Relatives of NYPD Detective Troy Patterson turned out at the corner of Jefferson and Franklin Aves. in Brooklyn Saturday as it was renamed in the fallen cop’s honor.
Patterson died in April 2023 following more than three decades in a catatonic state from a head wound he sustained when he was shot by a teenager during a botched robbery.
Mayor Adams was among those witnessing the street renaming with members of the NYPD’s Detective Endowment Association.
“For more than 30 years, my friend Det. Troy D. Patterson was in a coma after being shot off duty,” Adams said in a post on X. “The heartbreak never went away, but his memory will now live on permanently.”
Patterson was off-duty and washing his car near the street corner on Jan. 16, 1990, when three local youths approached him and demanded $20. In a scuffle, one of them — a 15-year-old — allegedly pulled a gun and shot Patterson in the head.

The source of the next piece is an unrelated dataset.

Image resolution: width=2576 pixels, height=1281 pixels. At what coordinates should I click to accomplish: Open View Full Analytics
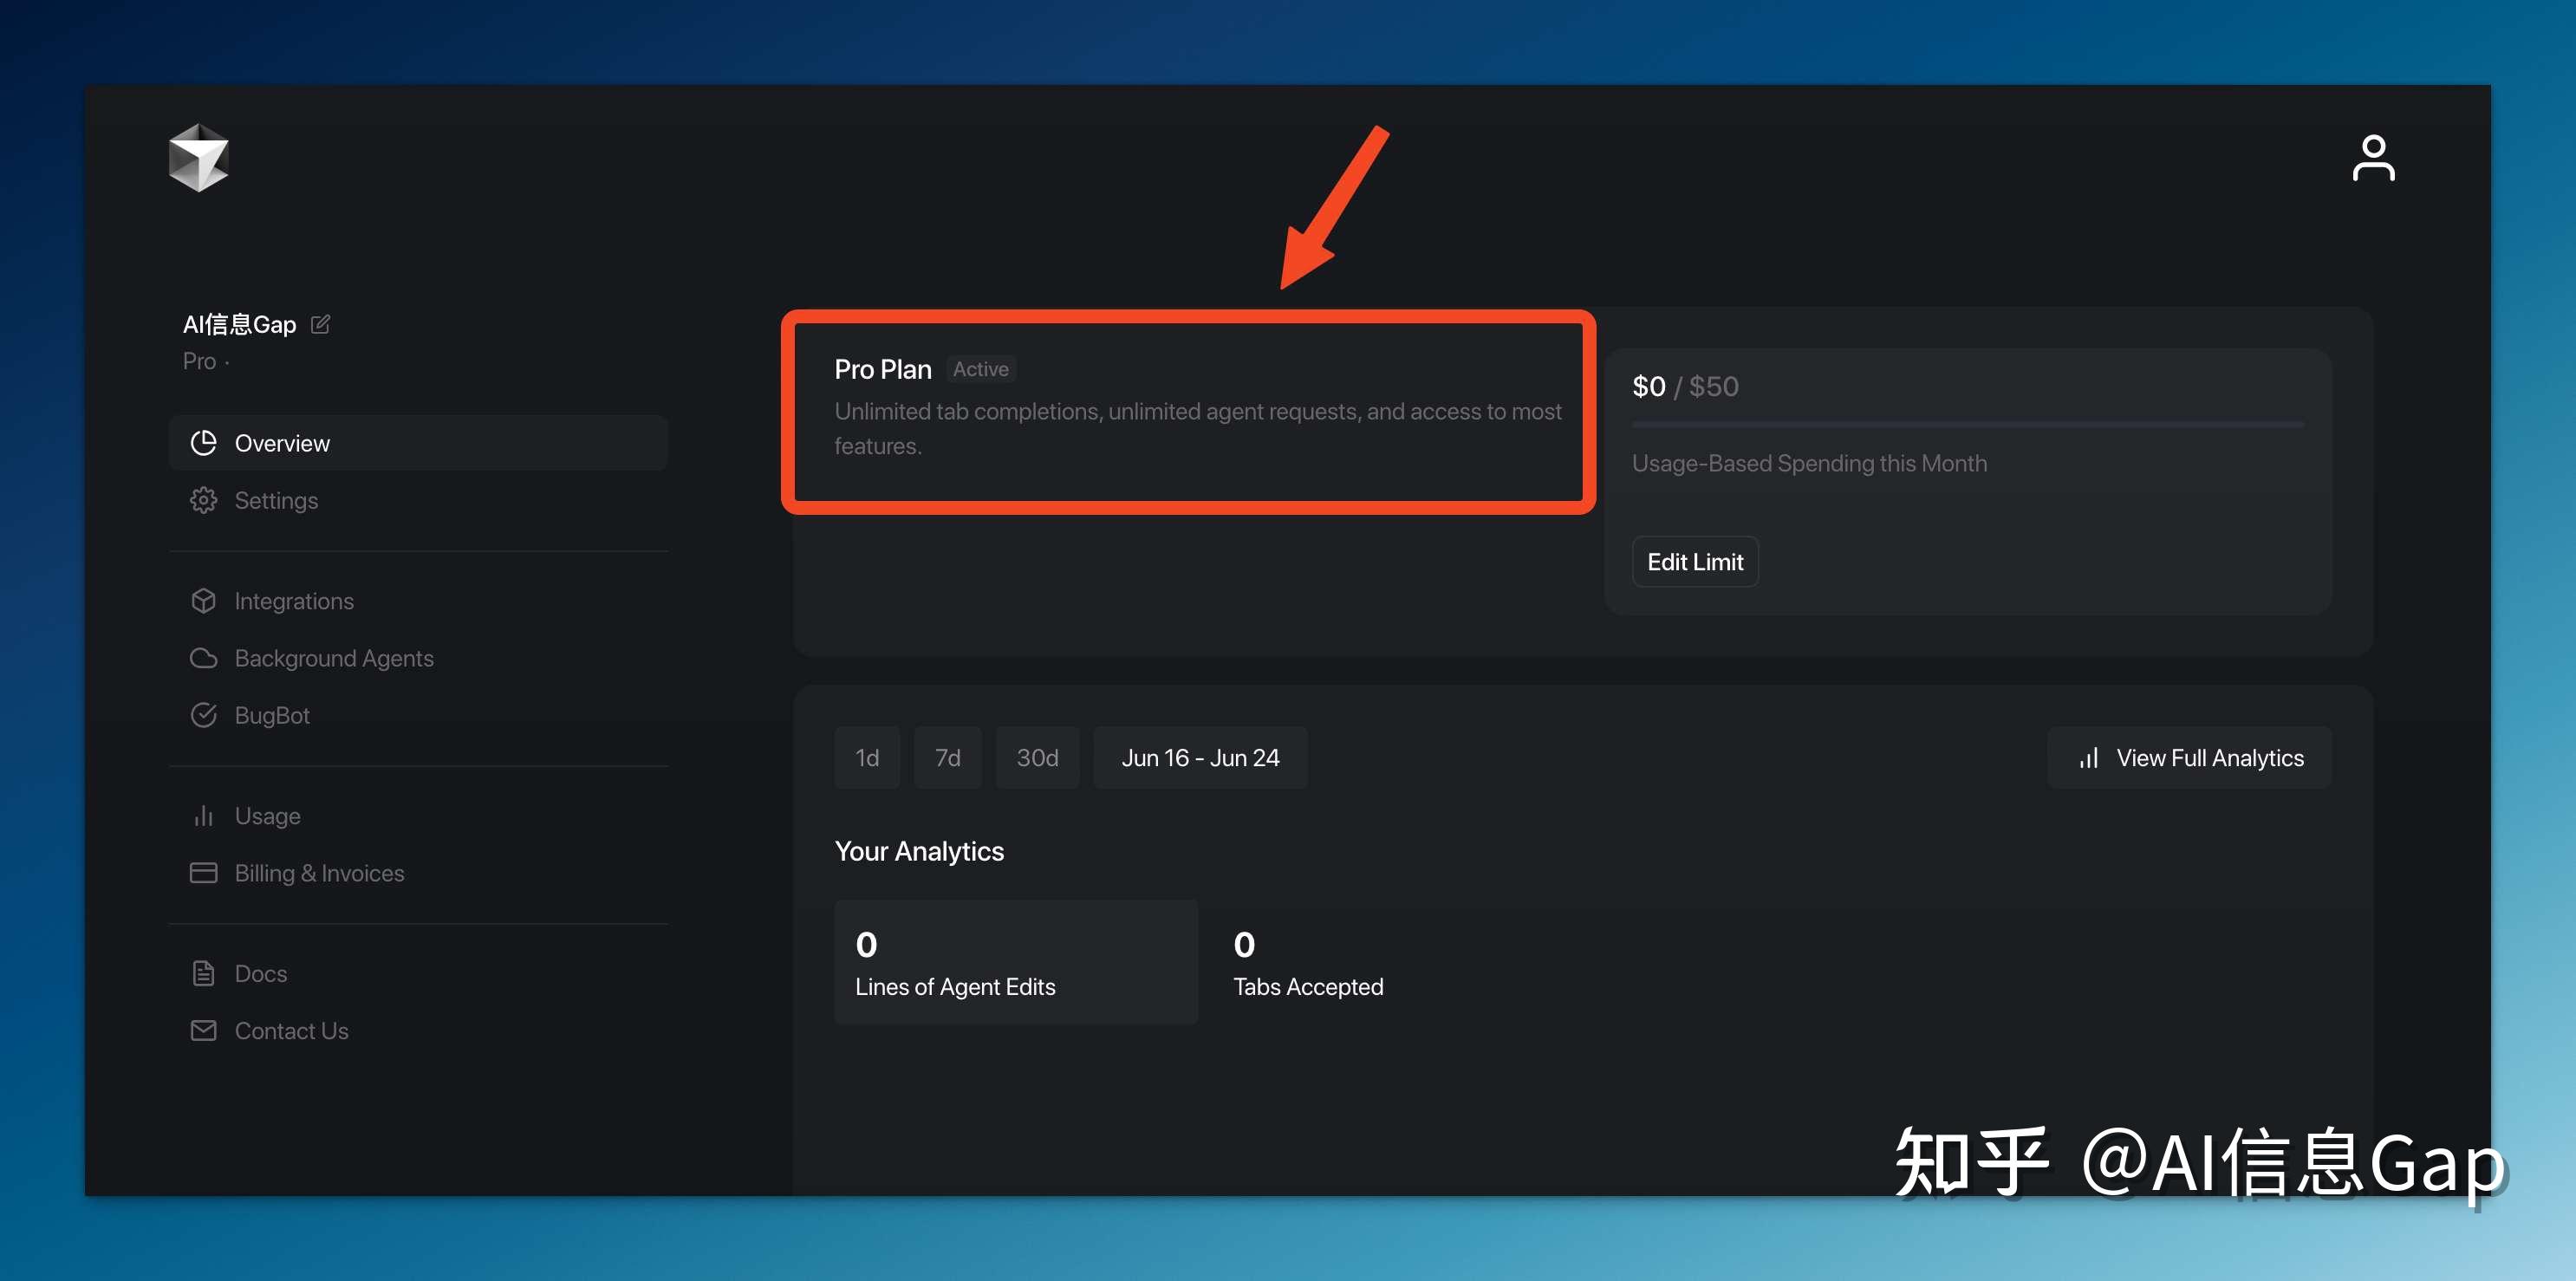tap(2189, 758)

“He was my hero,” his son Troy Patterson Jr. told the Daily News following the detective’s funeral last year. “I just don’t want him to be forgotten. He’s my daughter’s hero, too.”

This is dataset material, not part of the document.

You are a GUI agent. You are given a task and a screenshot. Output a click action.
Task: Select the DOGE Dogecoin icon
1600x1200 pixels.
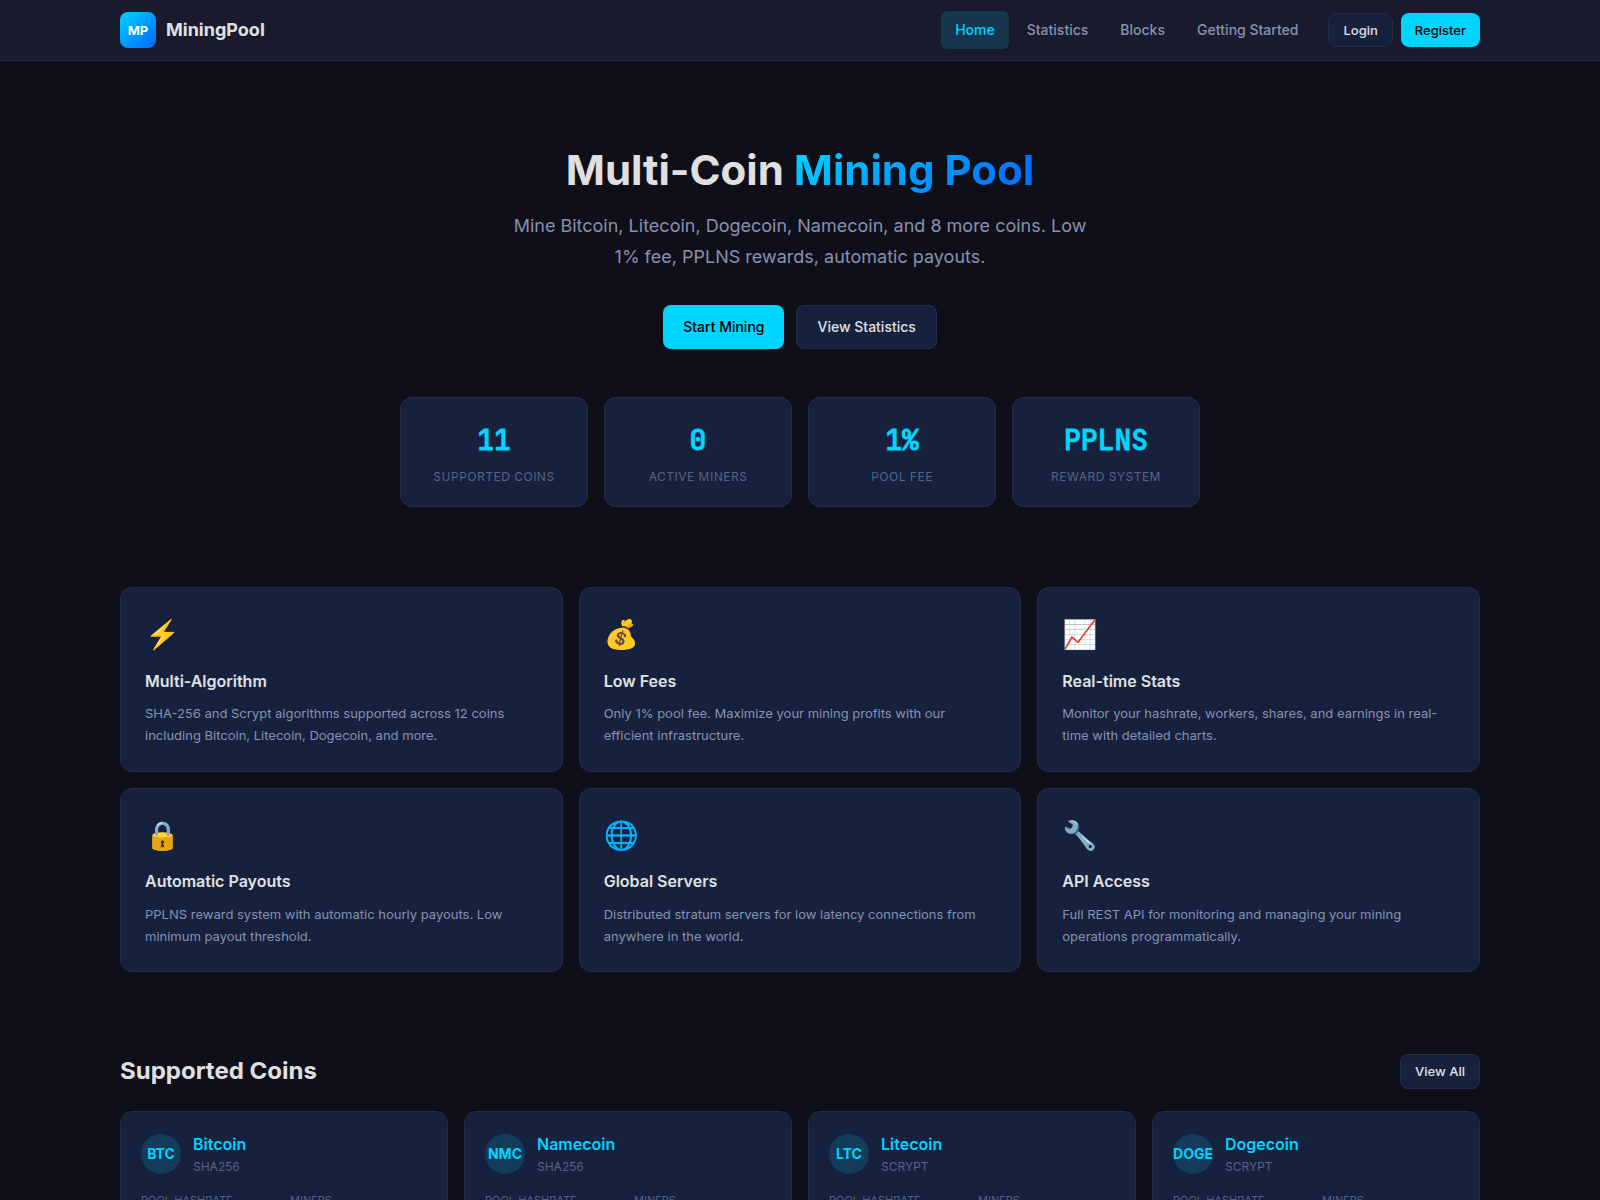[x=1193, y=1154]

The officer was just 27 at the time. After the shooting, he fell into a vegetative state, a limbo from which he never emerged, though he had some awareness of his family and caretakers. It actually was not a coma, his son explained.
“He was in a catatonic state,” he said. “He recognized his mother and other family members. He recognized his nurses. He responded to his son.”
Patterson was promoted to detective following the shooting.
A day before the street sign ceremony, the NYPD held a plaque dedication for Probationary Police Officer Edgar Ordonez, who died just days before he was expected to graduate from the Police Academy on July 10.
Ordonez was at the NYPD shooting range in the Bronx when he collapsed and died following a medical episode.
“The NYPD will #NeverForget Edgar’s drive to protect this city,” Interim Police Commissioner Thomas Donlon wrote on X.